The queen’s remarks follow a day of speeches by world leaders who turned up the heat and resorted to end-of-the-world rhetoric on Monday in an attempt to bring new urgency to the COP26 climate summit being held in Glasgow.
The metaphors were dramatic and mixed at the start of the talks. For British Prime Minister Boris Johnson, global warming was “a doomsday device” strapped to humanity. United Nations Secretary-General António Guterres told his colleagues that people are “digging our own graves.” And Barbados Prime Minister Mia Mottley, speaking for vulnerable island nations, added moral thunder, warning leaders not to “allow the path of greed and selfishness to sow the seeds of our common destruction.”
READ MORE: World leaders ramped up rhetoric ahead of international climate negotiations
After apocalyptic warnings from those three and a few others, a handful of more sedate — sometimes detailed — speeches followed.
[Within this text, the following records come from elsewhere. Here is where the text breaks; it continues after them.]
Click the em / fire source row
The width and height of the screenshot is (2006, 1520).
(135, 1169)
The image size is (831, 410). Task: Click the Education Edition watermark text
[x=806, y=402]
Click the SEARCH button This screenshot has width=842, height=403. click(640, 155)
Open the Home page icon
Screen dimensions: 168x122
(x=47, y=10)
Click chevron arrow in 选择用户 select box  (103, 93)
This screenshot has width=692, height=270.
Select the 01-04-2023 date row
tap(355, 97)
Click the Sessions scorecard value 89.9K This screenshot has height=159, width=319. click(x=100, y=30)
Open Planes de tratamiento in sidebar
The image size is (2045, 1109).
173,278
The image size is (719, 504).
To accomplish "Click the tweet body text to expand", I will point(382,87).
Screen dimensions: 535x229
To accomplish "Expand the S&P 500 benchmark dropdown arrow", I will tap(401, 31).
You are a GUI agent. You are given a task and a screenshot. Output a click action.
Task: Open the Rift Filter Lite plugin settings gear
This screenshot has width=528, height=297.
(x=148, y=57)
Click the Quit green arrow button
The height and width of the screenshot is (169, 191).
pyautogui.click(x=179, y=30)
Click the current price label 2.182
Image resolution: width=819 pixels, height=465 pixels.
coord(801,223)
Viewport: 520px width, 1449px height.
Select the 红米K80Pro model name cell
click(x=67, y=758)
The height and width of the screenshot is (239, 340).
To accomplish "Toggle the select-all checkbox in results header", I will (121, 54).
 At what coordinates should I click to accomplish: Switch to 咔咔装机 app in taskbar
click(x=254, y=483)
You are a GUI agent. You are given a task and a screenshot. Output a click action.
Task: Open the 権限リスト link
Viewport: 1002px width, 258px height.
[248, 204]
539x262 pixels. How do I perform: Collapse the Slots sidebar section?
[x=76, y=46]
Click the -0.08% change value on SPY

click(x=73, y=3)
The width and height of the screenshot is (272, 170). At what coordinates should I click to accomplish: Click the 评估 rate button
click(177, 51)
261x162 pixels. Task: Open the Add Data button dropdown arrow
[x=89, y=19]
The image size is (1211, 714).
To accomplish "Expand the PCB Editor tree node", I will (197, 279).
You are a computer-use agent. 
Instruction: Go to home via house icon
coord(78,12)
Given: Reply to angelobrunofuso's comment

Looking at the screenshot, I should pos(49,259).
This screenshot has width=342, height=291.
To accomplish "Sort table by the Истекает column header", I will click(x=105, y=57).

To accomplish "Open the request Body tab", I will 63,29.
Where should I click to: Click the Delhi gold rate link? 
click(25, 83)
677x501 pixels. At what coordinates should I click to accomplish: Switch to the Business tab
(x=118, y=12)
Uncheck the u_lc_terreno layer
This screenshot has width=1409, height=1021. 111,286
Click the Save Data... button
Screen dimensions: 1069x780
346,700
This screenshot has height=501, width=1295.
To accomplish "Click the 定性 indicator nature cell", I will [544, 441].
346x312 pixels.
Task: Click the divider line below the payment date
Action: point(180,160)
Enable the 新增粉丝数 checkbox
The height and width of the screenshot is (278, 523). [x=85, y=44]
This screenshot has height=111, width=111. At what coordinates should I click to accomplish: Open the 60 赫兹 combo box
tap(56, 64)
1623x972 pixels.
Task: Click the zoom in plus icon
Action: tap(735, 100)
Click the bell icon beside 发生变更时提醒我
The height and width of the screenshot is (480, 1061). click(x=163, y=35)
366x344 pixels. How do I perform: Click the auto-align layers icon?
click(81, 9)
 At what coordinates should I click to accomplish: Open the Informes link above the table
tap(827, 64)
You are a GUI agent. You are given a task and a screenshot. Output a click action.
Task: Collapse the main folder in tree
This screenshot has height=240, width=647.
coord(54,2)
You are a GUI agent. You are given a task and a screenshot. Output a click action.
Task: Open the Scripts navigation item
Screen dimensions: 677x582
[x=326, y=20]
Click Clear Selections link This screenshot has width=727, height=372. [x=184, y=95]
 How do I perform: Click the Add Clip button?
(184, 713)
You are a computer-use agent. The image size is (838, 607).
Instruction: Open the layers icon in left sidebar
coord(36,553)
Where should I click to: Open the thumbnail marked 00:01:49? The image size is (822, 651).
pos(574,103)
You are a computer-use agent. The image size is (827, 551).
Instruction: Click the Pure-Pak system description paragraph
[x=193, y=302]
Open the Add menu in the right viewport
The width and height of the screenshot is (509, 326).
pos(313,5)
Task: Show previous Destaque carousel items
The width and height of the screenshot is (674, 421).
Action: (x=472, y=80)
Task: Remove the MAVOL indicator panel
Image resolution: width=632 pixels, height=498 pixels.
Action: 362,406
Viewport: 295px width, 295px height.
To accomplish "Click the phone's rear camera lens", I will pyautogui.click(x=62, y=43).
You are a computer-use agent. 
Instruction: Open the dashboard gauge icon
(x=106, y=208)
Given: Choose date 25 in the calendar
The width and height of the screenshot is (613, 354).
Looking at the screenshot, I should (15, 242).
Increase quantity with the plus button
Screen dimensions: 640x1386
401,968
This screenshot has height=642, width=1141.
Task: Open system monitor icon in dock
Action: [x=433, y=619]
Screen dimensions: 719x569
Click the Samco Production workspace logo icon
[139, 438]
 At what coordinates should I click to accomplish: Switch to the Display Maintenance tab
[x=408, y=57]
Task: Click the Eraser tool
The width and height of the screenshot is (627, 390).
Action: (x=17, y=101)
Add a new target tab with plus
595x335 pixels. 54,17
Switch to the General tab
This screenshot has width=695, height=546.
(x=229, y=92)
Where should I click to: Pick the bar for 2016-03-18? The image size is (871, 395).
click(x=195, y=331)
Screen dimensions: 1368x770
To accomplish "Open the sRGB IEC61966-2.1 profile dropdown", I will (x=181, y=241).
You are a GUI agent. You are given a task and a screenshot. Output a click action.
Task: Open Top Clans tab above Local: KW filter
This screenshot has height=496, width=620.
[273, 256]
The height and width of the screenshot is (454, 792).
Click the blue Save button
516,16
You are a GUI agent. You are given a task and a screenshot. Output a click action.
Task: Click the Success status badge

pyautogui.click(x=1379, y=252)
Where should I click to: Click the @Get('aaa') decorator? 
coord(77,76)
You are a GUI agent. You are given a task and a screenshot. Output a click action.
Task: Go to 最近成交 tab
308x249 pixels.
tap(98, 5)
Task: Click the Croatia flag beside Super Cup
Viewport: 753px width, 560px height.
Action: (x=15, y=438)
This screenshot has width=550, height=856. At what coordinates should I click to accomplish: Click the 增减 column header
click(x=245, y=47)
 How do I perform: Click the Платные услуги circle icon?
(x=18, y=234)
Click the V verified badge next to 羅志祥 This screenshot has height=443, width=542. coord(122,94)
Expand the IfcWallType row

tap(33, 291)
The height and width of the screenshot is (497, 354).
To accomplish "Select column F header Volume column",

U.S. President Joe Biden and German Chancellor Angela Merkel avoided soaring rhetoric and delved into wonky policy.
“There’s no more time to sit back,” Biden said in a more measured warning that also apologized for his predecessor’s temporarily pulling the U.S. out of the historic 2015 Paris agreement, something he said put the country behind in its efforts. “Every day we delay, the cost of inaction increases.”
In addition to coaxing big carbon-polluting nations to promise more stringent emission cuts, French President Emmanuel Macron said European nations now have to shift from promises to action.
Earlier, Johnson — who is hosting the summit in the Scottish city of Glasgow — likened an ever-warming Earth’s position to that of fictional secret agent James Bond: strapped to a bomb that will destroy the planet and trying to defuse it.
He told leaders that the only difference now is that the “ticking doomsday device” is not fiction and “it’s one minute to midnight on that doomsday clock.” The threat now is climate change, triggered by the burning of coal, oil and natural gas, and he noted that it all started in Glasgow with James Watt’s steam engine powered by coal.
Johnson also pointed out that the more than 130 world leaders gathered for the leaders’ summit portion of the U.N. climate conference had an average age of over 60, while the generations most harmed by climate change aren’t yet born.
The conference aims to get governments to commit to curbing carbon emissions fast enough to keep global warming to 1.5 degrees Celsius (2.7 degrees Fahrenheit) above pre-industrial levels. The world has already warmed 1.1 degrees Celsius (2 degrees Fahrenheit). Current projections based on planned emissions cuts over the next decade are for it to hit 2.7C (4.9F) by the year 2100.
Increased warming over coming decades would melt much of the planet’s ice, raise global sea levels and greatly increase the likelihood and intensity of extreme weather, scientists say. With every tenth of a degree of warming, the dangers soar faster, they say.
The other goals for the meeting are for rich nations to give poor nations $100 billion a year in climate aid and to reach an agreement to spend half of the money to adapt to worsening climate impacts.